Scuola

Connect, Construct, Contemplate, Continue ovvero… le STEAM

Da materie STEM a materie STEAM: superare le divisioni disciplinari nell'articolo di Sabina Antonelli.
La grande fabbrica delle parole.

#ascuoladicreatività
Di Sabina Antonelli
In foto: La Fabbrica delle parole.


“Bambini…come funziona secondo voi IL PENSIERO. Dove lo teniamo, come facciamo a “sentirlo”, che cosa usiamo per pensare…?”

Era il 2004 e Massimino, appena 5 anni, mi rispose all’incirca così:

“Maestra il pensiero lo teniamo nella testa dove c’è il cervello che dentro è fatto a scatoline. Anzi a cassetti. Ogni cassetto contiene qualcosa. Quando voglio ricordare apro il cassetto dei ricordi e dentro trovo tanti cassettini più piccoli. In uno ci sono io che gioco con mamma, in un altro c’è quando è nato mio fratello, in uno ci sei anche tu maestra quando sono venuto qui a scuola e avevo tre anni. Quando voglio pensare a qualcosa che non conosco apro un altro cassetto, quello delle cose sconosciute e trovo tantissimi cassettini e mi piacciono tanto perché sono i cassetti della scoperta.E così via. Il pensiero funziona a cassetti sempre più piccoli anche se è tutto mischiato dentro la testa. I cassettini li mettiamo noi per mettere un po’ di ordine.”

“Bambini…come funziona il nostro CORPO, lo sapete?”

“Io lo so! – dice Francesco – ti faccio vedere se vuoi”. Così si alza in piedi e inizia la sua spiegazione. “Se devi camminare basta che sposti i piedi. Loro sono attaccati alle gambe e se sposti loro sposti anche le gambe. Se devi correre li devi alzare che se li lasci attaccati a terra non riesci ad andare avanti veloce. Lo stesso se devi saltare, colpire un pallone, ballare.”

“Grazie tesoro ma dentro come funzionano. Come sono attaccati alle gambe? Solo con la pelle?”
****************************************
### Obiettivi:
1. Ricopia senza cambiare nulla la parte del brano sulla scuola che va da "Connect, Construct, Contemplate, Continue" fino a "La Fabbrica delle parole.", comprese queste ultime parole.
2. Scrivi il seguito del brano sulla scuola, partendo subito dopo l'ultima frase riportata.
Le voci non hanno alcun legame con il brano sulla scuola.

### Dati forniti:
****************************************
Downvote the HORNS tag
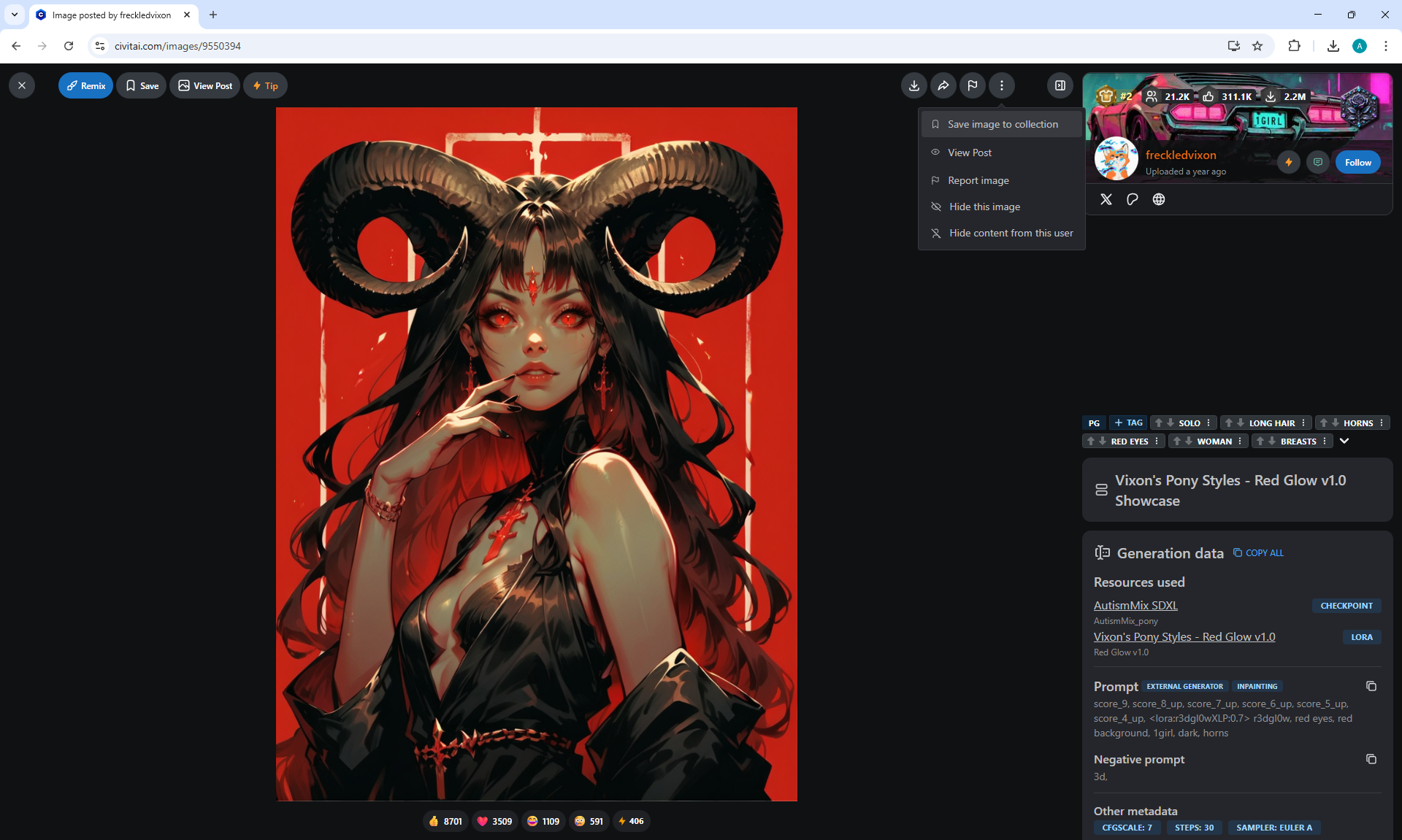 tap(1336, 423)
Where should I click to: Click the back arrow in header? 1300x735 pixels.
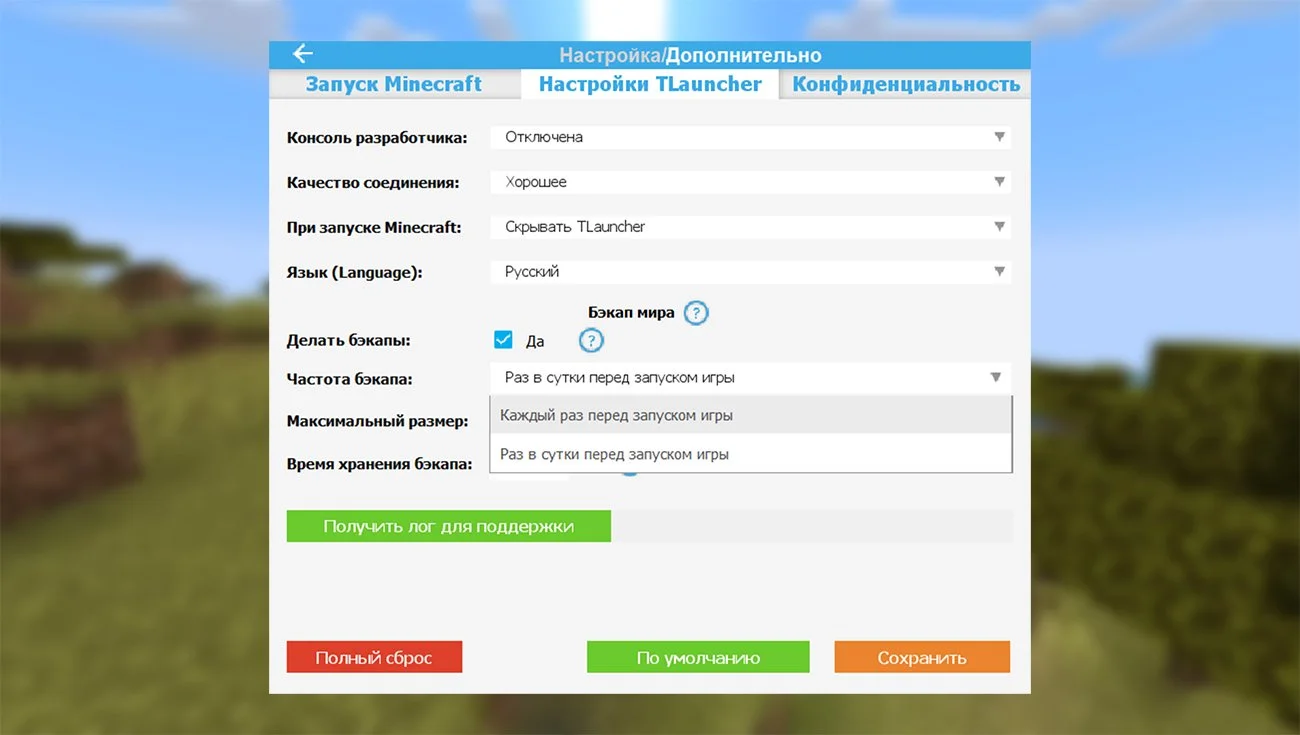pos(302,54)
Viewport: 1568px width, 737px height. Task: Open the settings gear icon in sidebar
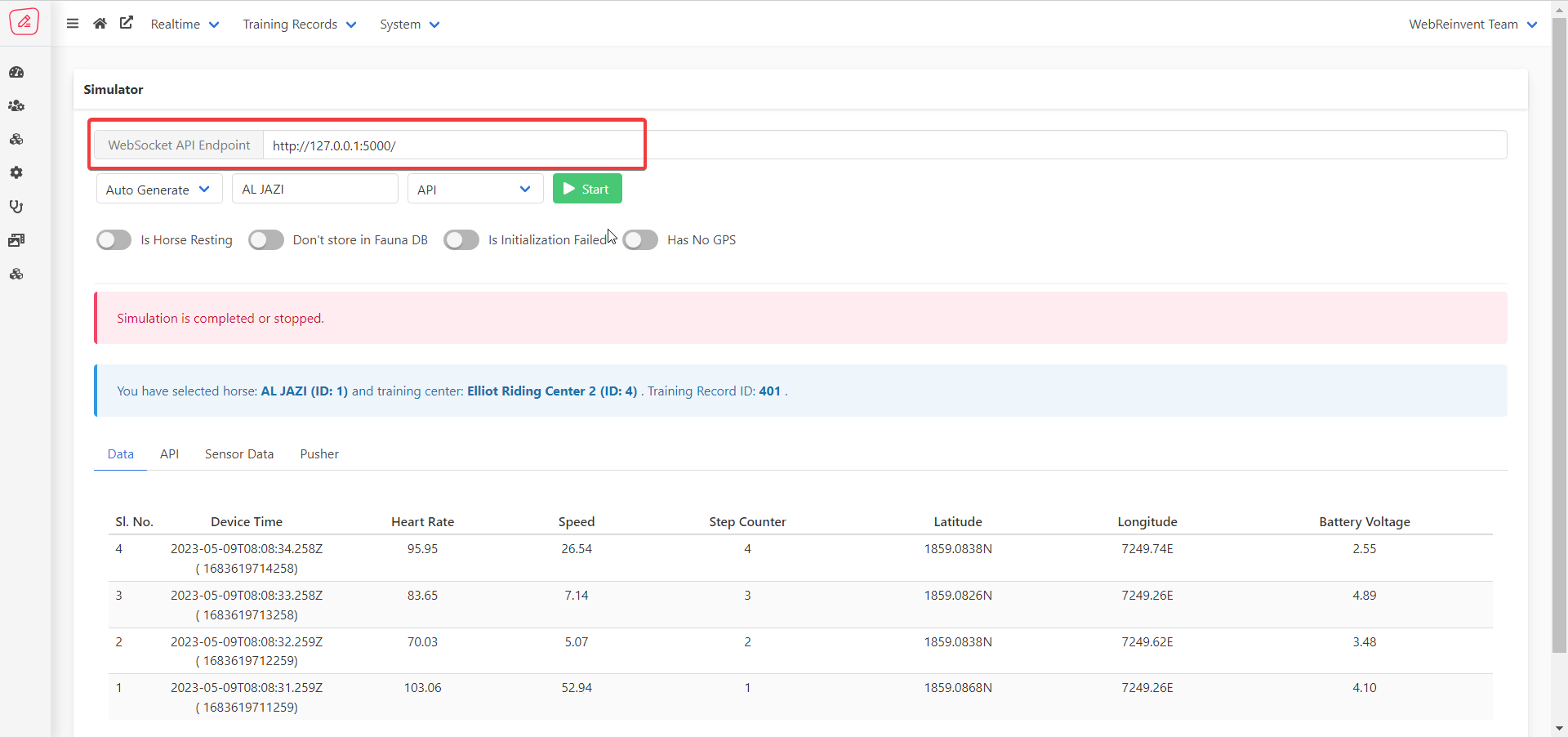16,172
****************************************
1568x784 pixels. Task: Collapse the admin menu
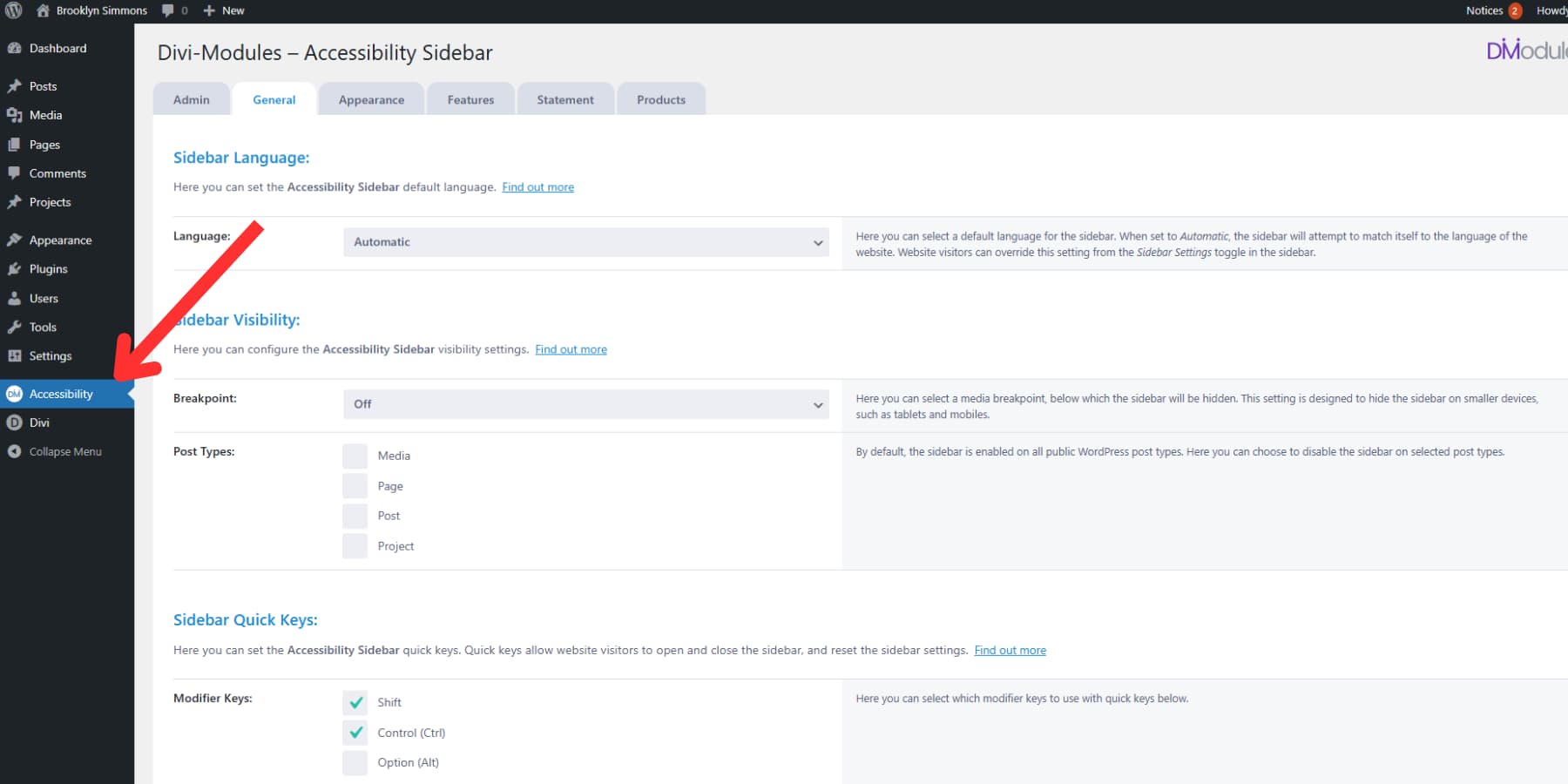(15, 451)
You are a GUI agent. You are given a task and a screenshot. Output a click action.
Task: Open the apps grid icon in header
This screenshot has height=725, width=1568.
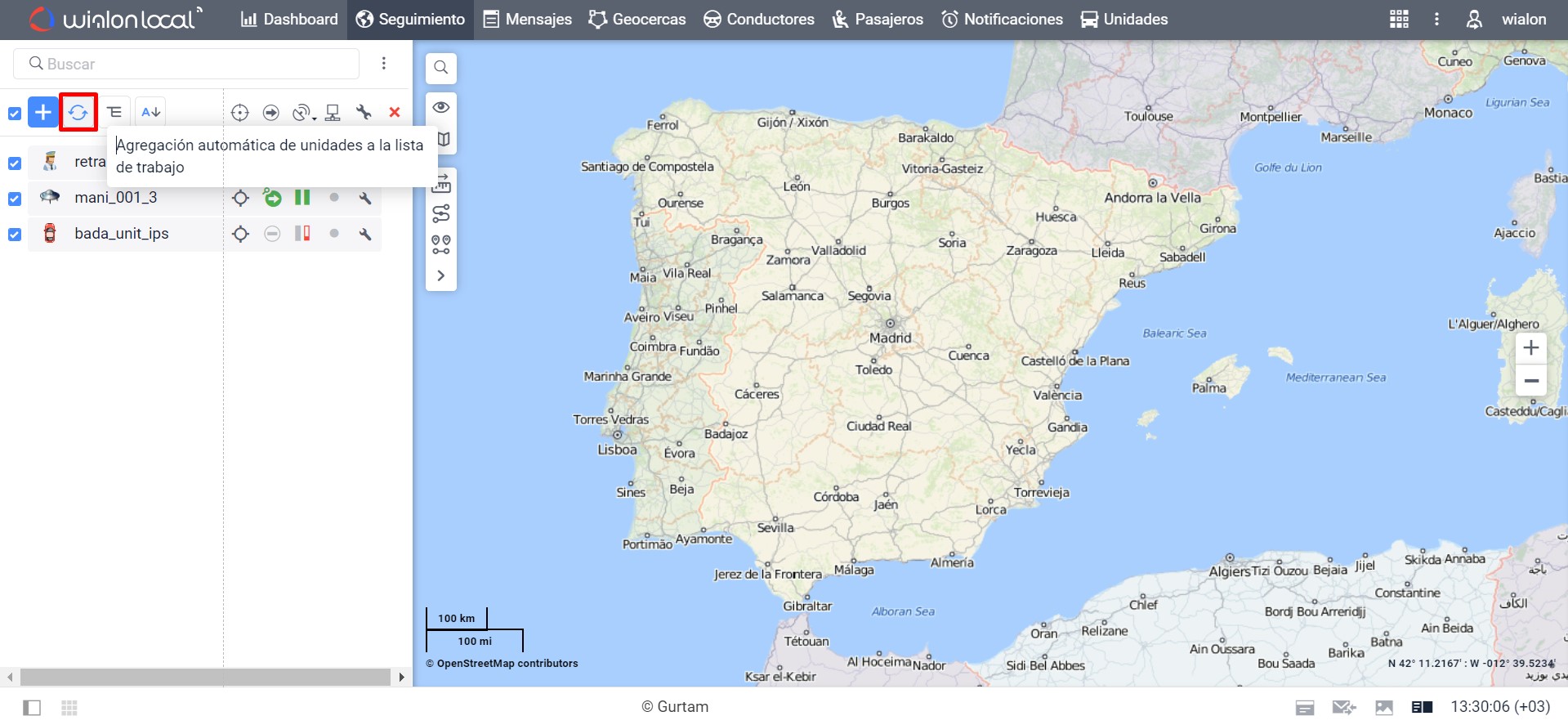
****************************************
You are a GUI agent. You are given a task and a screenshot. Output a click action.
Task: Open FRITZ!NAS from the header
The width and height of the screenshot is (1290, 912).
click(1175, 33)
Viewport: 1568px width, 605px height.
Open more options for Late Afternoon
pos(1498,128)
****************************************
### Risultati finali:
1.
Connect, Construct, Contemplate, Continue ovvero… le STEAM

Da materie STEM a materie STEAM: superare le divisioni disciplinari nell'articolo di Sabina Antonelli.
La grande fabbrica delle parole.

#ascuoladicreatività
Di Sabina Antonelli
In foto: La Fabbrica delle parole.

2.
“Ma no!!! Dentro ci sono le ossa e i muscoli e tanti tubicini che li uniscono alle gambe. Alcuni sono vuoti e ci passa il sangue, altri invece sono come uno spago, anzi no…un elastico che si allunga e si accorcia. Però non mi ricordo come si chiamano. Funzionano cosi, guarda…” e Francesco prende le costruzioni ad incastro, fa una specie di torre e dice: “questa è la gamba” poi ne prende altre e fa “un piede”, quindi aggiunge: “se mi dai un elastico attacco il piede alla gamba”. C’è rimasto un bel po’ a cercare di unire le sue due creazioni con un semplice elastico. Ma va bene così perché poi mi ha detto: “forse non sono proprio degli elastici. Quando vado a casa lo chiedo alla mamma”. 

“Bambini… ecco qui scatole, scatoline, scatoloni, colla, scotch, colori, fili di lana, carte colorate. Fatene quello che volete e poi mi spiegate cosa avete fatto.”

E così appaiono negli angoli della sezione case bellissime in cui si entra attraverso cunicoli, porte, finestre; razzi spaziali pronti a partire per la luna; trappole per catturare ladri (hanno visto in televisione “Mamma ho perso l’aereo” e da giorni discutono su come vincere contro i cattivi e ridono ridono ridono. Sono bellissimi) e tanto altro. Qualcosa funziona, qualcosa va rifatto almeno due o tre volte. Alcuni progetti riescono benissimo, altri sono un disastro ma a loro poco importa. Queste loro “produzioni” nascono per essere una cosa e man mano che si concretizzano diventano tutt’altro. E questa è la magia dei bambini che spesso noi adulti abbiamo dimenticato.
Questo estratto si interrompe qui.